Capitalising on iOS design trends in a big way
When I wrote about Blockees a year and a half ago I stressed how such as simple game idea could become terribly addictive. Sliding puzzles have to be very basic, almost like those uninspired mini games included in AAA console titles. With these low expectations in mind, I simply couldn't guess what was coming. The same mechanics applied to a multitouch gaming device made this old puzzle type something exciting again.
Tile Drop by Daniel Wood is a new take on the sliding puzzle genre, using pretty much the same rules but now presenting everything in a refined and very current minimalist style. When the developer told me this was a re-skinned version of Blockees I could not expect this final product. Yes, Tile Drop is still the same game, but dressed in a completely different way.
Where Blockees looked very cartoony — possibly influenced by a surge in casual games at the time such as Angry Birds and Cut the Rope — Tile Drop feels more mature. There are no characters or bright colours. The emphasis now is on the stylish sans serif text, pastel tones and the occasional quirky animation.
To say that Tile Drop is trying hard to adapt to the App Store trends of late 2012 is an understatement. The game capitalises on the current iOS design trends.
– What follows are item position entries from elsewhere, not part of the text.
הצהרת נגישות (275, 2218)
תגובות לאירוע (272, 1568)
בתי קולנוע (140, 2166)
The icon, for instance, is extremely basic yet illustrative of the type of puzzler you're about to play. You may notice some resemblance with Zach Gage's SpellTower if they happen to be on the same iPhone screen, as it is in my case. Once you launch the app, the white backgrounds and the menu layout show a very strong influence from Loren Brichter's Letterpress. Even the animations and the sounds used are heavily inspired by it. Other than the more muted CMYK colour palette, I don't think anyone wouldn't spot the similitudes.
In the search for hints
One thing I learned from The Heist is that presentation matters a lot when you're trying to get people to play something as simple as a sliding puzzle. This is why I have started talking about the looks and not how it plays. Tile Drop removes all the unnecessary clutter, keeping the bare minimum to make the game playable. I cannot stress enough how this distraction free environment changes the game experience.
The mechanics that worked before are still there. The goal of the game is removing all the coloured tiles from the grid. These squares disappear when they touch another square with the same colour. In early levels there's plenty of room to move the tiles around although difficulty ramps up quickly. Swiping vertically or horizontally will move every coloured tile to that direction. This is like having a magnet on your finger that the different pieces follow. A limited amount of allowed moves per turn and the odd obstacles complete the challenge.
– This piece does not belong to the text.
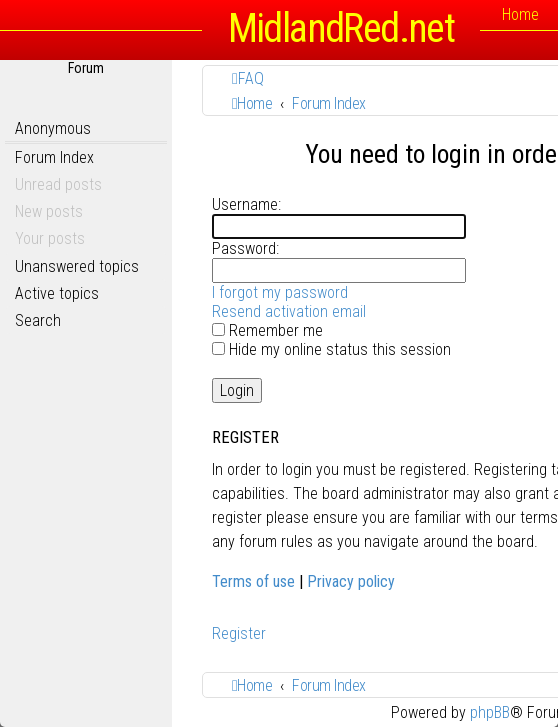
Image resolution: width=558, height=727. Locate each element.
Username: (246, 204)
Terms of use (253, 581)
Although sounds extremely simplistic, the right mixture of frustration and ease to replay levels makes the game rather addictive. There is a hint system prominently advertised with a green button that will suggest the first move for the level. The idea is to get a head-start and experiment from there, with subsequent hints telling you the next moves in case you get stuck.
Hints are a limited currency in Tile Drop and there are several — and original — ways to obtain them. The most crude is to buy them directly as an in-app-purchase. There are free alternatives involving game cross-promotion, opening an App Store link for a featured game for instance. You tend to receive more hints just launching the app anyway.
I particularly like the option to build your own puzzles (and share them with the world) to express yourself and gain some free hints in the process. The way the game screen is laid out means the name of the creator (using Facebook) and a small avatar will appear there. I haven't been able to test the level-making system so I cannot confirm if this uses Game Center integration at all. The level pack builder section is blocked until you complete certain goals, which I thought was a good opportunity to add an unlockable in-app purchase.
For an Universal app I would have liked to use some type of game sync so I don't need to play the same levels on my iPhone and iPad. I'd also prefer to unlock some features upfront with IAP rather than grind my way around.
Tile Drop is a great iteration on the original game by Daniel Wood, Blockees. Almost everything in it has a direct influence from the word game Letterpress and I hope it captures the attention of the same audience. The end result is a very pleasing and relaxing puzzler stripped from visual clutter. For me it works in many levels and I hope the developer continues to polish it. As simple and trend-conscious, it's a winner.